The biggest challenge for President Trump isn’t that he’s running behind former Vice President Joe Biden with less than three months left in the campaign. Instead, it’s that the race itself has been remarkably stable.

This RealClearPolitics poll average chart from 2016 looks like an echocardiogram: spike up, drop down, spike up, drop down. Clinton would build a big lead, only to see that lead evaporate, then open up again. As I wrote back in September of that year, every time a candidate was in the media spotlight, their poll numbers suffered. “When it [the spotlight] hits them,” I wrote, “it exposes their flaws instead of highlighting their strengths. Their poll numbers and their favorability numbers sink...The more it lingers on Trump, the better for Clinton. The more it shines on Clinton, the better opportunity for Trump to close the gap.” 


2016 RCP Average: Trump vs. Clinton


This year, the pandemic, the Biden campaign’s discipline at keeping their candidate away from spontaneous media appearances, and Trump’s unwillingness to step out of the daily coverage, has meant the spotlight has been trained solely on the president. 

This full-time coverage wouldn’t be a bad thing for a popular president. But, for Trump, whose job approval rating is hovering between 40-42 percent, a referendum election is a sure loser. As such, the RealClearPolitics polling average chart has fewer peaks and valleys. Instead, the gap between the top blue line (Biden) and the bottom red line (Trump) has remained pretty consistent.


2020 RCP Average: Trump vs. Biden


But, just because the polls are steady, doesn’t mean that they are completely static. We see movement around the edges. For example, according to the FiveThirtyEight model, Biden’s 9.6 percent lead in June has narrowed to an 8.3 percent lead in July. 

In trying to account for the change, we often dig into the cross tabs to see which demographic groups are responsible for this movement. Is it from seniors? Or those Obama-Trump voters? What about non-college white men?

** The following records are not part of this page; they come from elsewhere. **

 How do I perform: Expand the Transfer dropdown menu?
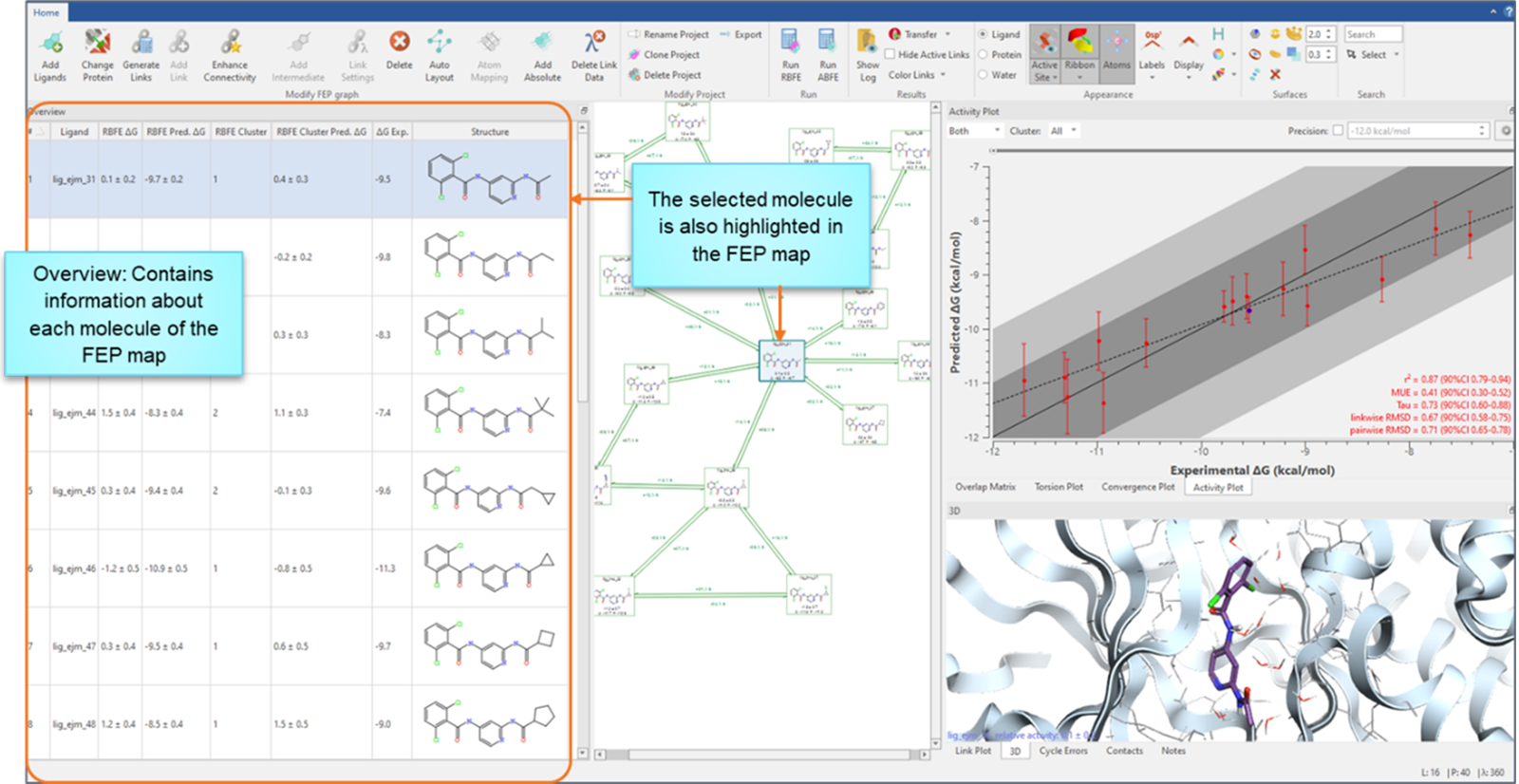click(919, 34)
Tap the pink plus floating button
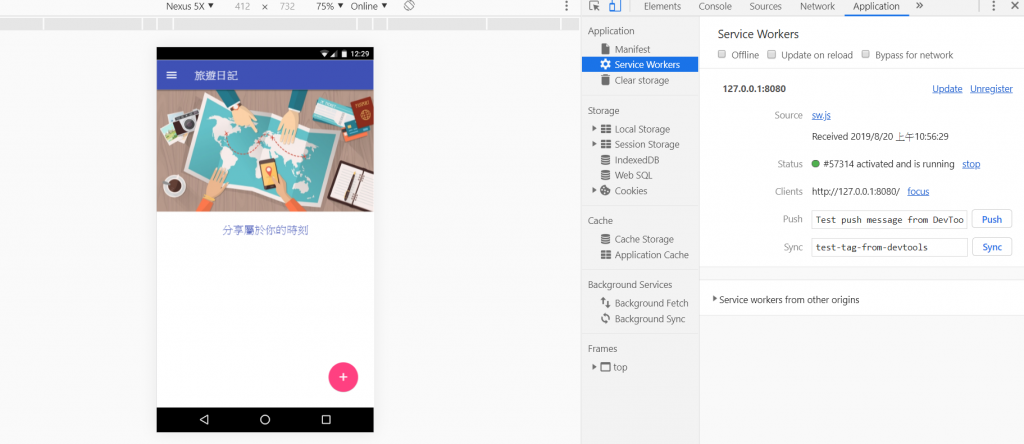Image resolution: width=1024 pixels, height=444 pixels. [x=343, y=377]
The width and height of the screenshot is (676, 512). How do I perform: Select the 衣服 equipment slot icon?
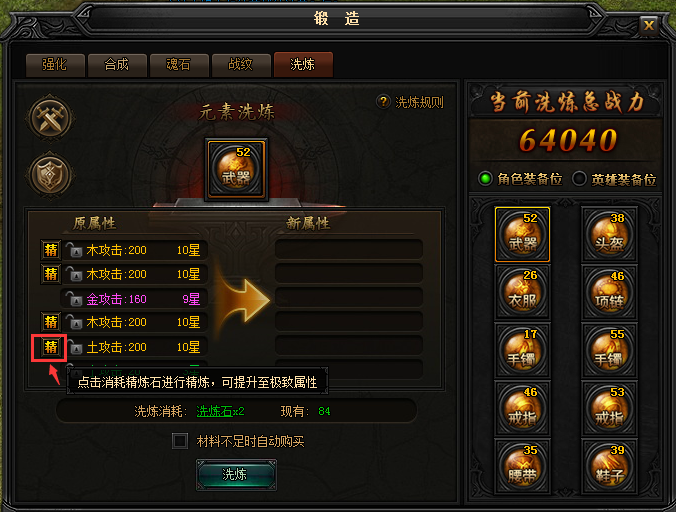click(x=522, y=292)
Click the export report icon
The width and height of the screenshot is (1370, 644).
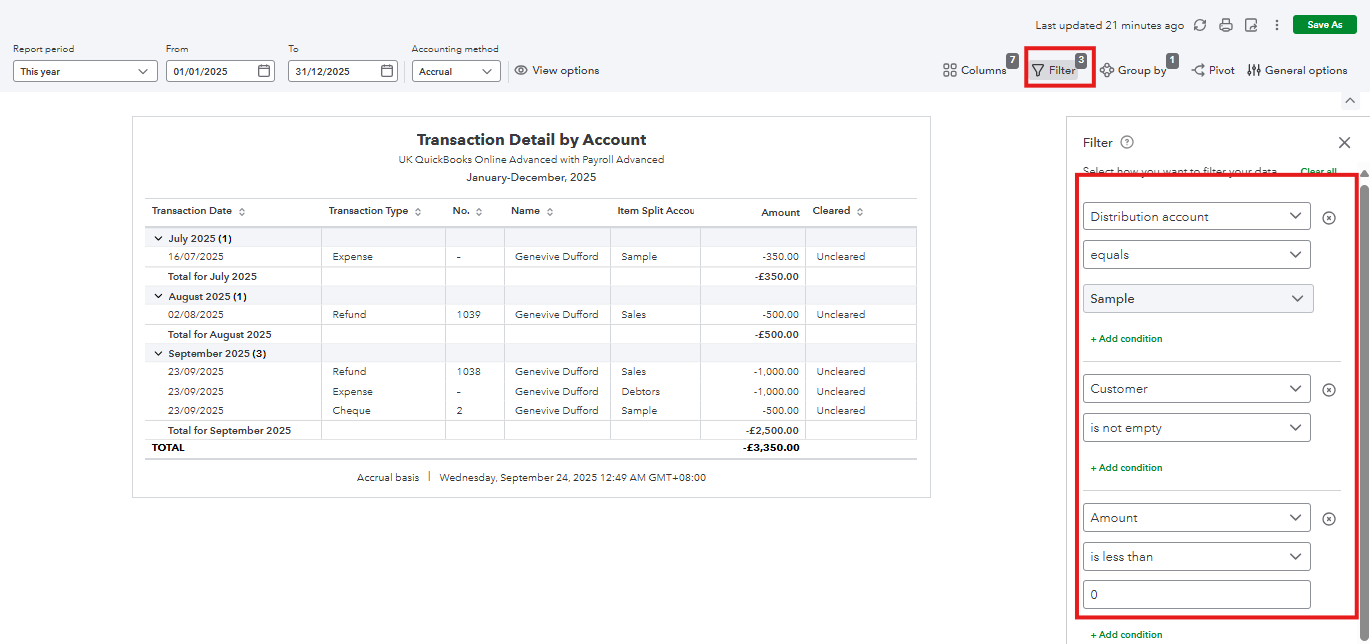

In analyzing the last 18 months of polling from the Polling Consortium (which includes over 20,000 interviews), the AFL-CIO’s Mike Podhorzer has found that most of that movement can be attributed to a group he dubs “partisan bystanders.” These are people who either hate both parties or don’t have strong feelings one way or the other about either party. Some of them aren’t paying all that much attention to politics. Some of them are more checked in on politics. But, they are not deeply invested in their partisan allegiances. Podhorzer estimates that about 15 percent of the electorate falls into the ‘bystander’ category. 

According to Podhorzer’s analysis, this group cuts across demographic lines. They aren’t defined by demographics. They are defined by their lack of partisan attachment. 

In order for Trump to make a meaningful dent in Biden’s margin, he needs to make Biden an unacceptable alternative — or hope that Biden does that on his own through some sort of flub or misstep. It is also conceivable that by the fall, COVID is not our biggest problem. There may be another issue or threat that is even more all-consuming. But, if this race stays on the same steady trajectory it’s been on for the last 18 months, Trump remains the decided underdog.